◆ What to do
Return each of the entries below precisely as it appears.

(Stored entries)
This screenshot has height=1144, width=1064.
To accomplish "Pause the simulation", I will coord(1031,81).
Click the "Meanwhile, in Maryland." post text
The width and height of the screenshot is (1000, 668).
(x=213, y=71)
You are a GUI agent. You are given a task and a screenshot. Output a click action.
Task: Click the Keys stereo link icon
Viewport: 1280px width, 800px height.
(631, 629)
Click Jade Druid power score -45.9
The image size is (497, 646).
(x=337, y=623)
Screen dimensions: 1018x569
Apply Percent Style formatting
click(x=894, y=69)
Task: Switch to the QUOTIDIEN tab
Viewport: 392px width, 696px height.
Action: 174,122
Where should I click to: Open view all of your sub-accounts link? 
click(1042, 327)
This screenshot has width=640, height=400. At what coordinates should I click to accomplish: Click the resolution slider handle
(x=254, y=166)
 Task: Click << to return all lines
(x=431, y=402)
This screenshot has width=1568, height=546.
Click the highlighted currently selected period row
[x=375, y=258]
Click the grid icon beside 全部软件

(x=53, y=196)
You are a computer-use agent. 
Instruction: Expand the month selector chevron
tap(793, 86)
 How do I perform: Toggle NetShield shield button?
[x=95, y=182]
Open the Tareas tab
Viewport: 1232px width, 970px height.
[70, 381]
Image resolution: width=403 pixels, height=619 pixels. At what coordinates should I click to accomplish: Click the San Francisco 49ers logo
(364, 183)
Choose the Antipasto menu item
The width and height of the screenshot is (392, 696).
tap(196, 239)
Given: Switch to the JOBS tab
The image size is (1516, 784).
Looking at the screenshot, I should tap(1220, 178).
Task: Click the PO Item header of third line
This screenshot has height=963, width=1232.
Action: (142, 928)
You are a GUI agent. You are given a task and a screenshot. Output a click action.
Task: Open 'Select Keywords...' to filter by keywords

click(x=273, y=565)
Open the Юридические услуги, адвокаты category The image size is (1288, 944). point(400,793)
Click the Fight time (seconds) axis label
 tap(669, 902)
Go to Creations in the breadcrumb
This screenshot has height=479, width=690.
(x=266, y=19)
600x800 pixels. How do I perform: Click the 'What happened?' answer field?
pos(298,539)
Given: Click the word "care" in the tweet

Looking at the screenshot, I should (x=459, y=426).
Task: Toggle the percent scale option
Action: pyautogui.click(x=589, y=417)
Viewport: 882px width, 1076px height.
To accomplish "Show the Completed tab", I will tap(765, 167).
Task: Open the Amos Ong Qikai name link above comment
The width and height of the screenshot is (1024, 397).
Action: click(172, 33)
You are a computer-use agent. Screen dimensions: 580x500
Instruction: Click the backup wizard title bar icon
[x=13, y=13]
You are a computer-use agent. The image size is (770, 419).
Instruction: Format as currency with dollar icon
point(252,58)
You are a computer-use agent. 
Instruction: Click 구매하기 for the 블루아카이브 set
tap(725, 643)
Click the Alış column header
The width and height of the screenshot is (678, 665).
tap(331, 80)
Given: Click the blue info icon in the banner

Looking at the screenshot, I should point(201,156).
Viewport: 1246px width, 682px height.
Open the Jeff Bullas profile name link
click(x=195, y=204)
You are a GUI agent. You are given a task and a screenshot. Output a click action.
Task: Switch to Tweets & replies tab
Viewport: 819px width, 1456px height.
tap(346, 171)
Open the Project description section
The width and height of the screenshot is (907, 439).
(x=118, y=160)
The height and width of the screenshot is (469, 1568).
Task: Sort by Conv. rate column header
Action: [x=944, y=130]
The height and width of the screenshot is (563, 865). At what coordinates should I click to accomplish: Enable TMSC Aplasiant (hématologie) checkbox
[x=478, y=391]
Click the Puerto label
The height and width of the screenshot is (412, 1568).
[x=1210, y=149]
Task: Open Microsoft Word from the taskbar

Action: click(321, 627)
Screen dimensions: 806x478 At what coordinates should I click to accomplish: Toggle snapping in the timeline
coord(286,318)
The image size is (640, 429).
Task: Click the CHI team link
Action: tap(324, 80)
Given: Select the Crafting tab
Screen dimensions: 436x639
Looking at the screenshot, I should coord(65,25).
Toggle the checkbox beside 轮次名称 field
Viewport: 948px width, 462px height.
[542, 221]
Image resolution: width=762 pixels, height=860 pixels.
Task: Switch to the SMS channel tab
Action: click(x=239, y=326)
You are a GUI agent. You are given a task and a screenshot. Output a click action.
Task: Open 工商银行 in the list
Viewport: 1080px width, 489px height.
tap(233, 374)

◆ Result of this exercise
This screenshot has height=1144, width=1064.
To accomplish "Pause the simulation", I will coord(1031,81).
Click the "Meanwhile, in Maryland." post text
The width and height of the screenshot is (1000, 668).
(x=213, y=71)
You are a GUI agent. You are given a task and a screenshot. Output a click action.
Task: Click the Keys stereo link icon
Viewport: 1280px width, 800px height.
(631, 629)
Click Jade Druid power score -45.9
The image size is (497, 646).
(x=337, y=623)
Screen dimensions: 1018x569
Apply Percent Style formatting
click(x=894, y=69)
Task: Switch to the QUOTIDIEN tab
Viewport: 392px width, 696px height.
Action: 174,122
Where should I click to: Open view all of your sub-accounts link? 
click(1042, 327)
This screenshot has width=640, height=400. At what coordinates should I click to accomplish: Click the resolution slider handle
(x=254, y=166)
 Task: Click << to return all lines
(x=431, y=402)
This screenshot has width=1568, height=546.
Click the highlighted currently selected period row
[x=375, y=258]
Click the grid icon beside 全部软件

(x=53, y=196)
You are a computer-use agent. 
Instruction: Expand the month selector chevron
tap(793, 86)
 How do I perform: Toggle NetShield shield button?
[x=95, y=182]
Open the Tareas tab
Viewport: 1232px width, 970px height.
[70, 381]
Image resolution: width=403 pixels, height=619 pixels. At what coordinates should I click to accomplish: Click the San Francisco 49ers logo
(364, 183)
Choose the Antipasto menu item
The width and height of the screenshot is (392, 696).
tap(196, 239)
Given: Switch to the JOBS tab
The image size is (1516, 784).
Looking at the screenshot, I should tap(1220, 178).
Task: Click the PO Item header of third line
This screenshot has height=963, width=1232.
Action: (142, 928)
You are a GUI agent. You are given a task and a screenshot. Output a click action.
Task: Open 'Select Keywords...' to filter by keywords

click(x=273, y=565)
Open the Юридические услуги, адвокаты category The image size is (1288, 944). point(400,793)
Click the Fight time (seconds) axis label
 tap(669, 902)
Go to Creations in the breadcrumb
This screenshot has height=479, width=690.
(x=266, y=19)
600x800 pixels. How do I perform: Click the 'What happened?' answer field?
pos(298,539)
Given: Click the word "care" in the tweet

Looking at the screenshot, I should (x=459, y=426).
Task: Toggle the percent scale option
Action: pyautogui.click(x=589, y=417)
Viewport: 882px width, 1076px height.
To accomplish "Show the Completed tab", I will tap(765, 167).
Task: Open the Amos Ong Qikai name link above comment
The width and height of the screenshot is (1024, 397).
Action: click(172, 33)
You are a computer-use agent. Screen dimensions: 580x500
Instruction: Click the backup wizard title bar icon
[x=13, y=13]
You are a computer-use agent. The image size is (770, 419).
Instruction: Format as currency with dollar icon
point(252,58)
You are a computer-use agent. 
Instruction: Click 구매하기 for the 블루아카이브 set
tap(725, 643)
Click the Alış column header
The width and height of the screenshot is (678, 665).
tap(331, 80)
Given: Click the blue info icon in the banner

Looking at the screenshot, I should point(201,156).
Viewport: 1246px width, 682px height.
Open the Jeff Bullas profile name link
click(x=195, y=204)
You are a GUI agent. You are given a task and a screenshot. Output a click action.
Task: Switch to Tweets & replies tab
Viewport: 819px width, 1456px height.
tap(346, 171)
Open the Project description section
The width and height of the screenshot is (907, 439).
(x=118, y=160)
The height and width of the screenshot is (469, 1568).
Task: Sort by Conv. rate column header
Action: [x=944, y=130]
The height and width of the screenshot is (563, 865). At what coordinates should I click to accomplish: Enable TMSC Aplasiant (hématologie) checkbox
[x=478, y=391]
Click the Puerto label
The height and width of the screenshot is (412, 1568).
[x=1210, y=149]
Task: Open Microsoft Word from the taskbar

Action: click(321, 627)
Screen dimensions: 806x478 At what coordinates should I click to accomplish: Toggle snapping in the timeline
coord(286,318)
The image size is (640, 429).
Task: Click the CHI team link
Action: tap(324, 80)
Given: Select the Crafting tab
Screen dimensions: 436x639
Looking at the screenshot, I should coord(65,25).
Toggle the checkbox beside 轮次名称 field
Viewport: 948px width, 462px height.
[542, 221]
Image resolution: width=762 pixels, height=860 pixels.
Task: Switch to the SMS channel tab
Action: click(x=239, y=326)
You are a GUI agent. You are given a task and a screenshot. Output a click action.
Task: Open 工商银行 in the list
Viewport: 1080px width, 489px height.
tap(233, 374)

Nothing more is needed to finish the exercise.